• _EXTRACT_:
--- START ---
When a child is born with a portion or all of the fibula (leg bone) missing.
Understanding Fibular Hemimelia
Fibular hemimelia is a condition that causes part of the lower leg to be partially or completely absent. It is present from birth and may be seen during a routine ultrasound of the pregnant mother. There is no known cause of fibular hemimelia at this time, but visual symptoms include differences in leg length, inward or outward bowing of the lower leg, and missing toes on the affected foot.
Treatment of each child’s condition should be considered unique and individualized. Surgical options for this condition include amputation and limb lengthening procedures. The decision for surgical amputation or a limb lengthening depends on the extent of foot deformity, the limb length difference, and the wishes of the patient and their family. Surgical intervention may require multiple operations, at different ages, during the child’s period of growth. Additional bone and joint conditions may develop if this condition is untreated. Bracing or prosthetic leg options will depend on the length of the child’s leg and if surgery has happened.
--- END ---
• _USING THE INFORMATION_:
#1 Reproduce the passage on fibular hemimelia from "Understanding Fibular Hemimelia" up to and including "the affected foot.".
#2 Carry on the passage on fibular hemimelia from its last sentence.

• _PROVIDED INFORMATION_:
--- START ---
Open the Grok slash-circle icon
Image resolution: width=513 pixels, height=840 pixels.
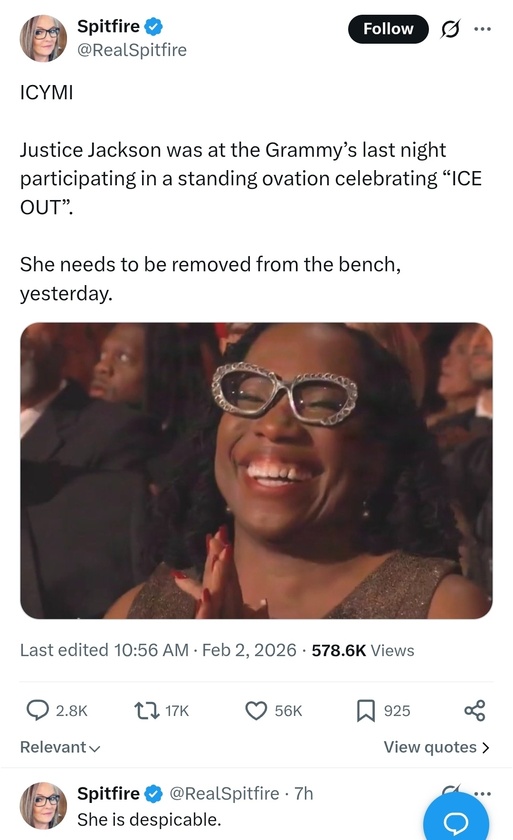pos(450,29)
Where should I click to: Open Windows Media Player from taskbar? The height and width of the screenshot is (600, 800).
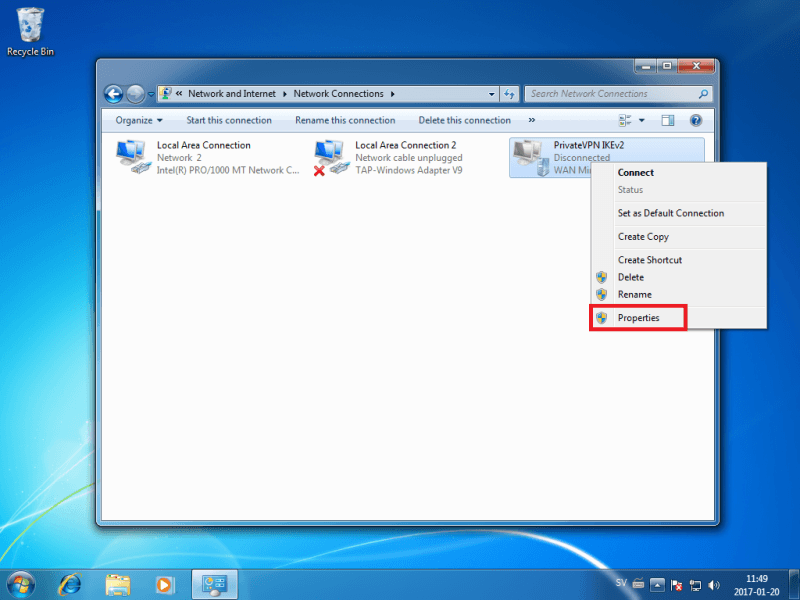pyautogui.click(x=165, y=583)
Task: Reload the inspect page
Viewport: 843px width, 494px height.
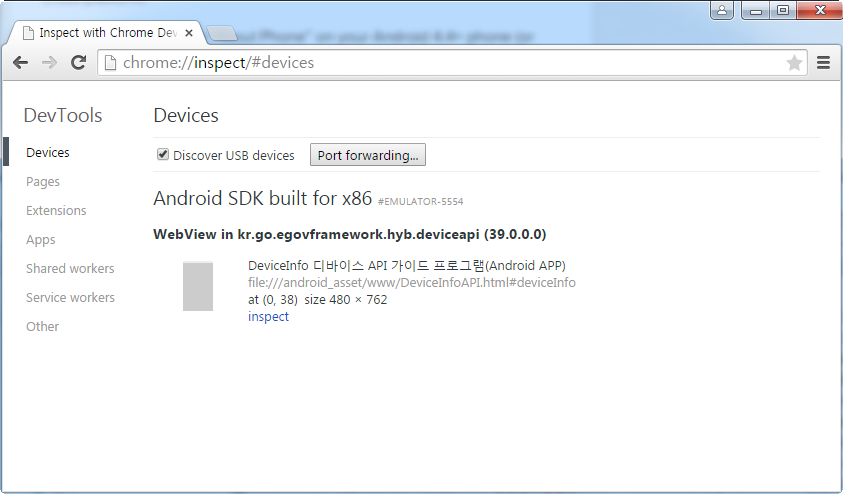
--- END ---
• _RESULTS_:
#1
Understanding Fibular Hemimelia
Fibular hemimelia is a condition that causes part of the lower leg to be partially or completely absent. It is present from birth and may be seen during a routine ultrasound of the pregnant mother. There is no known cause of fibular hemimelia at this time, but visual symptoms include differences in leg length, inward or outward bowing of the lower leg, and missing toes on the affected foot.

#2
Early orthotic/prosthetic treatment can provide better outcomes for the patient, including improvements in standing, balance, and walking. There may be a need for a brace to protect the limb after surgery. A prosthesis will be started for a child after the limb is fully healed. Evaluations, fittings, and follow-up care for a prosthesis are continuous throughout life.
Children fit with a brace or prosthesis are usually able to walk, run, play sports, and have an independent life. All patients with fibular hemimelia will require consistent follow-up visits as they continue through adolescence. These visits are necessary to provide follow-up care and identify when it is necessary to replace the brace or prosthesis as the child progresses through adolescence and into adulthood.